И когда полз по тёмному лазу, вдруг припомнилось ему слово в слово давнее наставление, данное дедом: "Есть двенадцать разновидов лихорадки - Трясовица, Огневица, Знобея, Пералея, Горькуша, Крикуша, Чернетея, Пухлея, Желтея, Дряхлея, Дремлея и Дрожея... Счастлив больной, ежели одновременно с ним больны ещё несколько сородичей - ведь, будучи занята, перелетая от одного больного к другому, не имеет возможности лихорадка трясти недужного безостановочно, даёт время отдохнуть и болящему... Чтобы напугать проклятую хворь, человеку, страдающему лихорадкой, нужно прежде всего вымазать сажей лицо, затем надеть вывороченный наизнанку тулуп либо ещё каким способом напугать виновницу болести. Правда, следует помнить и то, что не всякая лихорадка пугается. На Знобею и Трясовицу, бывает, действует. Прочие трясут так же, словно их и не пугали..."

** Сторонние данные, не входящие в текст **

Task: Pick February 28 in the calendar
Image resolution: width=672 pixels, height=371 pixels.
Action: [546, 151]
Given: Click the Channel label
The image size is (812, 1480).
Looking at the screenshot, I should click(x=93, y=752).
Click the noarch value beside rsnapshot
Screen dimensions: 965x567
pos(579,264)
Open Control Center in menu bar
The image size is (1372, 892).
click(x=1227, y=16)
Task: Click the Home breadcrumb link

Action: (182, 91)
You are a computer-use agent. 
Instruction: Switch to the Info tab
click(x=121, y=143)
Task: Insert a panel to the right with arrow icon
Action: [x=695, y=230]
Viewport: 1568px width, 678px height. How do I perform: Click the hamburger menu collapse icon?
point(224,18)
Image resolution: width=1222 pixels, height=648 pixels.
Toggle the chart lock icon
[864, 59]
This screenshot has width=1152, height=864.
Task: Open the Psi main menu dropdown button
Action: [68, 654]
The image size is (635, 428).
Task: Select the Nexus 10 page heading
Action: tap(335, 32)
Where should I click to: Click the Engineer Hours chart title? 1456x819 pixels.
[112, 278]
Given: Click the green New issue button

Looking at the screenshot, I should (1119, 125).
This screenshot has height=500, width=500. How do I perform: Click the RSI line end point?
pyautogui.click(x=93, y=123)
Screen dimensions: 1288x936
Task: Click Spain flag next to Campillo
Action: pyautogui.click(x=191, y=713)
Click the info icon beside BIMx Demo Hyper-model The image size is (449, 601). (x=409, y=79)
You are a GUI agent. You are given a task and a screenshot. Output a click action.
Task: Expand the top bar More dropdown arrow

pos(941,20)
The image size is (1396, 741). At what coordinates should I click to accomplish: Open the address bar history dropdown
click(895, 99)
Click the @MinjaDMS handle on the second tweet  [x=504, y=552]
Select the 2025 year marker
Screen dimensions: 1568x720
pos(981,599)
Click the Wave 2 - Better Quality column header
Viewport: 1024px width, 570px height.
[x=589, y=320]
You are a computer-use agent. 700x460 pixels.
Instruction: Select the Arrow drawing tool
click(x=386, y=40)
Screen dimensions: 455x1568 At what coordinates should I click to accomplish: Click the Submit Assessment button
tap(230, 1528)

Молитвы помогают крещёным, а для тех, кто пока ещё не уверовал в единого Господа, требуется колдовство. Для борьбы с напастями, вызванными злонамеренным колдовством, следовало прибегать к ещё более сильному колдовству.

Так что брат Косьма, сотворив молитву над спящим рабом, тут же вымазал ему лицо чёрной сажей, пристроил на голову закопчённый горшок и весьма сожалел, что нет у него в пещере хоть самого завалящего тулупчика.

Скоро явились послушники, принесли мёда и овса.

По старинному славянскому способу Косьма сварил целебное питьё, помогавшее в самый короткий срок восстановить утраченные силы.

Готовое снадобье брат Косьма освятил молитвами, а затем прошептал полагавшиеся по такому случаю заговоры - для верности.

- Благодарю Тебя, Господь мой, за то, что Ты даровал мне сего юного соотечественника, дабы он мог спасти свою душу.

Завершив исцеление юного отрока, брат Косьма вернулся к главному делу всей своей жизни и взял в руки перо.

* * *

Силы быстро возвращались в молодое тело.

Юный раб, очнувшись, настороженно молчал, на Косьму глядел с подозрением, словно ежеминутно ожидал подвоха.

- Брат мой, не бойся ничего, - положа ладонь на лоб раба, ласково произнёс Косьма. - У меня в пещере ты как за каменной стеной...

- Добро бы...

- Откуда ты родом?

- Киевского боярина Надёжи лодейник.

- Как же, знаю Надёжу, знаю... - вздохнул Косьма, подпирая подбородок крепким кулаком. - Здоров ли он? Здорова ли мать его?

- Здоровы были... А ты кто?

- Все кличут меня Косьмой, и ты так зови - брат Косьма.

- А откуда умеешь говорить по-нашему?

- Господом суждено было мне появиться на свет недалече от тебя, родом я из славянского племени.

- Имя твоё - не славянское.

- Прозываюсь я новым именем с той поры, как уверовал в Иисуса Христа. А до той поры был боярином Могутой.

- Ты - Могута? - недоверчиво переспросил молодой раб.

- Что тебя так удивило?

- Могута погиб от степняков! Мне сын твой, Надёжа, сказывал.

- Как видишь, не погиб... Хотя близко смерть ходила.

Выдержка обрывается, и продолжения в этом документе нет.